#### PROBLEM TO WORK ON:
Only one stretch of the records below is wanted: the lines from the one holding "Where should I click to: Click the 남해" through the one holding "This screenshot has height=681, width=1024.". Return it exactly, both ends included.

-- RECORDS TO PROCESS follows --

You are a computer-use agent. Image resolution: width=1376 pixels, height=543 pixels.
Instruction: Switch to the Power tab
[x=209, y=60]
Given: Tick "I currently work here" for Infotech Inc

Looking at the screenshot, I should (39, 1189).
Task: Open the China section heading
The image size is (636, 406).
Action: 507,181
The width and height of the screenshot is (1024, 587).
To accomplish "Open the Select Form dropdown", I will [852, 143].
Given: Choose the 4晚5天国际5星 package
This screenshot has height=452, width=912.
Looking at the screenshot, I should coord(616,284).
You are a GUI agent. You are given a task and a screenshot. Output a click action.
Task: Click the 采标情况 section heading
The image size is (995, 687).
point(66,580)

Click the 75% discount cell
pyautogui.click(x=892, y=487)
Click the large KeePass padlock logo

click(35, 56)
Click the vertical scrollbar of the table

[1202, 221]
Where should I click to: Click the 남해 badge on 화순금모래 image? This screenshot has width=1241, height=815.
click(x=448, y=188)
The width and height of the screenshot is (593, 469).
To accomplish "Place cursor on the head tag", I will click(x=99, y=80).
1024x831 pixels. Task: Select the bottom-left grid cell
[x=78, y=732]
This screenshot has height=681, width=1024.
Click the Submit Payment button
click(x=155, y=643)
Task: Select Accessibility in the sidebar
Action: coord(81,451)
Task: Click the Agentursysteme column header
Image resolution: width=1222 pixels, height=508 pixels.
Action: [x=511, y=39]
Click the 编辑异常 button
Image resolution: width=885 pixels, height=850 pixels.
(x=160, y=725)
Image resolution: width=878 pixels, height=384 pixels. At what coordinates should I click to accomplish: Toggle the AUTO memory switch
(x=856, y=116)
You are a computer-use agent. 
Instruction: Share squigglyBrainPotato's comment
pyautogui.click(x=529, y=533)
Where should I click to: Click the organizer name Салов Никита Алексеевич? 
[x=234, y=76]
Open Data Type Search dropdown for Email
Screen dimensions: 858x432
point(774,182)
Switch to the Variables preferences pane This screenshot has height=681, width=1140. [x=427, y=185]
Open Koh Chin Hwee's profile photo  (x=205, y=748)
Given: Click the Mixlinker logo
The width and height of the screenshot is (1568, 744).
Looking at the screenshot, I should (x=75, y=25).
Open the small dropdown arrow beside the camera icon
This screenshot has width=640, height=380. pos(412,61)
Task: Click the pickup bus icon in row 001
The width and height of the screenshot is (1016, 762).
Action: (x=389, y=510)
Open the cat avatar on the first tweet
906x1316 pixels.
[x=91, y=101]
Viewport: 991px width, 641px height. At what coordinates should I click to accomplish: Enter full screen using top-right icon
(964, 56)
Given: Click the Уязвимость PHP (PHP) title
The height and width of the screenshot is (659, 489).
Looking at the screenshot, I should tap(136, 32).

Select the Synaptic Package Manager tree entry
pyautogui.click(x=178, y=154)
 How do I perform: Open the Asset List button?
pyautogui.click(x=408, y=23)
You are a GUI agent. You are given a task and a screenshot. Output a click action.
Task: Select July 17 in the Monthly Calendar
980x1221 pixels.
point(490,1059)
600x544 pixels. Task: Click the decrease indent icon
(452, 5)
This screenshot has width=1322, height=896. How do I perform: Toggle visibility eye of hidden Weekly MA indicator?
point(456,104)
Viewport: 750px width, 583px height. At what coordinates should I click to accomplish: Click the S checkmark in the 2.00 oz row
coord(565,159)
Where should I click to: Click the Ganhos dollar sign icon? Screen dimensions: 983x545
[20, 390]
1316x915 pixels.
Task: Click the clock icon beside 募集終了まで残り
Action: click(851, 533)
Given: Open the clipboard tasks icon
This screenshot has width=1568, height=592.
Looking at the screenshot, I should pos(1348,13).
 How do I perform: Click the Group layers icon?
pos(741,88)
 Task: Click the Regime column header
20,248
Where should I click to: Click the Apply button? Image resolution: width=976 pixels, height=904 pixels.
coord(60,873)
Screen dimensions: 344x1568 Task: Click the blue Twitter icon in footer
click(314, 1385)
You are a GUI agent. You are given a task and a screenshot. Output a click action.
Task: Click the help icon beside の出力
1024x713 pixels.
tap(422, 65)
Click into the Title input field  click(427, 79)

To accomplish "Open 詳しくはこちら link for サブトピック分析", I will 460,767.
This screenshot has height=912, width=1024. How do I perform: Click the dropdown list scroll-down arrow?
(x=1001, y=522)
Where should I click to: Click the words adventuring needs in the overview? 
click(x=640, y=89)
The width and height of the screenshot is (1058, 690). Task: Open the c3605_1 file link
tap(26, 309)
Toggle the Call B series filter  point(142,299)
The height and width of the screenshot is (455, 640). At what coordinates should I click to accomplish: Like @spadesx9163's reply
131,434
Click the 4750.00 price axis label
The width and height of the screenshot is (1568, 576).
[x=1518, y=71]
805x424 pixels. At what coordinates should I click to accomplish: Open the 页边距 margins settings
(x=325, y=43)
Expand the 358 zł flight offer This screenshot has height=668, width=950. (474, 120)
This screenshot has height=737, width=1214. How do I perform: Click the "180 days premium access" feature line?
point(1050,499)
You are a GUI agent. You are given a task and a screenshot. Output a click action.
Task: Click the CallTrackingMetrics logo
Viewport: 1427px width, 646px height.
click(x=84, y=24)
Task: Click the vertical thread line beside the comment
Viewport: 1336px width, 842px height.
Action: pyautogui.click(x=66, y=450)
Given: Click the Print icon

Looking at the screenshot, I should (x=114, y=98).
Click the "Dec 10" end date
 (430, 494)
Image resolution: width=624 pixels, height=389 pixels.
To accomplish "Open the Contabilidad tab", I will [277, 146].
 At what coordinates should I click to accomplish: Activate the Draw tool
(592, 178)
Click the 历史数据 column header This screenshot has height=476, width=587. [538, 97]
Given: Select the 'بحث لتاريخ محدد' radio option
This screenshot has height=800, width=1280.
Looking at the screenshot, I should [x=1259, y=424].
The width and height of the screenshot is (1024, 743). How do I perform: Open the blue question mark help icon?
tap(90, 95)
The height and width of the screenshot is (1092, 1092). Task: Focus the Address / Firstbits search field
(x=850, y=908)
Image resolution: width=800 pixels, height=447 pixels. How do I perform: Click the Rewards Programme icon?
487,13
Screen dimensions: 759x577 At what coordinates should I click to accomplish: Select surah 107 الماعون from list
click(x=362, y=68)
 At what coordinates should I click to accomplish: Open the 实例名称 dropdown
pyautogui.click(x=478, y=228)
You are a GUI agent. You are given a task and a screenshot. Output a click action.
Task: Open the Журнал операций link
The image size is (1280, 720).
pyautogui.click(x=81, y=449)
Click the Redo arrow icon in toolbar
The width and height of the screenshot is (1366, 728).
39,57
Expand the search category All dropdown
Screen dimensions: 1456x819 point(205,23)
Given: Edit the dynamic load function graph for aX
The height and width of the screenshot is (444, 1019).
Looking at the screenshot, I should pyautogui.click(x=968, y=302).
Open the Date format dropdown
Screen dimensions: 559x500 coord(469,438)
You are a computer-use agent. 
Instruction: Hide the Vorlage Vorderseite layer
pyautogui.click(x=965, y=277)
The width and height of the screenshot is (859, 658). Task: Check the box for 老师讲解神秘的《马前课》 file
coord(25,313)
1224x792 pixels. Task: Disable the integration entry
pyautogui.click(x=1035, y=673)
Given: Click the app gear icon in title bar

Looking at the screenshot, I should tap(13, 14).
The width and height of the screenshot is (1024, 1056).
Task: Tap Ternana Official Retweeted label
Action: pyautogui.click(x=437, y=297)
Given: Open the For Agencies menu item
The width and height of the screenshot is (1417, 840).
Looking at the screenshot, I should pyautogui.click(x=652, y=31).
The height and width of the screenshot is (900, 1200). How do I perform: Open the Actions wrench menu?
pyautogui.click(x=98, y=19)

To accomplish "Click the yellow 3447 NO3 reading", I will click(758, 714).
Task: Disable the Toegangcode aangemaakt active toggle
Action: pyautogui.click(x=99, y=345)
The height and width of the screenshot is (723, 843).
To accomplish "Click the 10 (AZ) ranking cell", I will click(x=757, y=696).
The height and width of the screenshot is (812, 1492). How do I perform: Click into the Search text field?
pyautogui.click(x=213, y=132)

-- RECORDS TO PROCESS concluded --

#### OUTPUT:
Where should I click to: Click the 남해 badge on 화순금모래 image? This screenshot has width=1241, height=815.
click(x=448, y=188)
The width and height of the screenshot is (593, 469).
To accomplish "Place cursor on the head tag", I will click(x=99, y=80).
1024x831 pixels. Task: Select the bottom-left grid cell
[x=78, y=732]
This screenshot has height=681, width=1024.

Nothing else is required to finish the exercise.